In her second young adult novel (after “The Liar’s Daughter”) Peterson gives us a twisty, sometimes dark story about Bettina, whose father is in prison for stabbing her mother to death and carving her mouth to look like a big smile. Bett was only 6 when it happened and she testified that she saw Trapper, her father, leaving the house the morning she found her mother’s bloody body. That was 10 years before the book begins, and Bett is known by everybody in Wolf Ridge as the girl whose father killed her mother. Bett has been living with her wealthy maternal grandparents, who refuse to discuss their daughter or what happened to her. Then Bett makes friends with Eugenia, a classmate who’s also unpopular because she lives in the local funeral home run by her parents. Eugenia is a no-nonsense girl who presses Bett to take a hard look at her mother’s murder when three more women are killed and Bett discovers the bodies. Who is the person dubbed the Smiley Face Killer? A copycat?

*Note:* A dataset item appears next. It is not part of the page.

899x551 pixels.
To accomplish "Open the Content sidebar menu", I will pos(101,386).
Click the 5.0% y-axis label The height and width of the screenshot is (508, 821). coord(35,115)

This is a teen procedural, with the girls looking for traces of the killer or killers. They set up a whiteboard in the attic of the funeral home, adding and subtracting names of possible perps that includes one of their cute male classmates. Also in the mix is Bett’s aunt Ada, who has never believed Trapper was guilty of killing his wife and has a website dedicated to the case that made national headlines. And there’s Natalie, Bett’s former best friend, who is looking frail and unwell. Nat’s mother, Lydia, was like a second mother to Bettina but now she runs a “ghost tour” of the town focusing on Bett’s mother’s death. As Bett and Eugenia learn more about the women who were killed, Bett begins to wonder if she remembered correctly what happened the morning of her mother’s death. Was her charming father innocent? Who was the person with “blue hands” she described to the police?

Peterson keeps the suspense going as the plot becomes more involved and Bettina more confused. As the girls dig into police files from a decade earlier, some things don’t add up. Why was Bett’s grandfather, a lawyer, so involved?

Thee’s a teen vibe to this story. Eugenia pulls Bett back from drinking too much one night, and the girls skip their prom to break into the house of someone they suspect. Who else would substitute plain black clothes for tulle and glitter on prom night?

The author has written more than 200 nonfiction books for children on topics ranging from dinosaurs and sharks to urban legends. She will launch “Dead Girls Talking” at 6 p.m. Tuesday, June 18, in conversation with Minnesota Book Award-winner Laura Zimmerman at Red Balloon Bookshop, 891 Grand Ave., St. Paul. Free; registration required. Go to redballoonbookshop.com/events.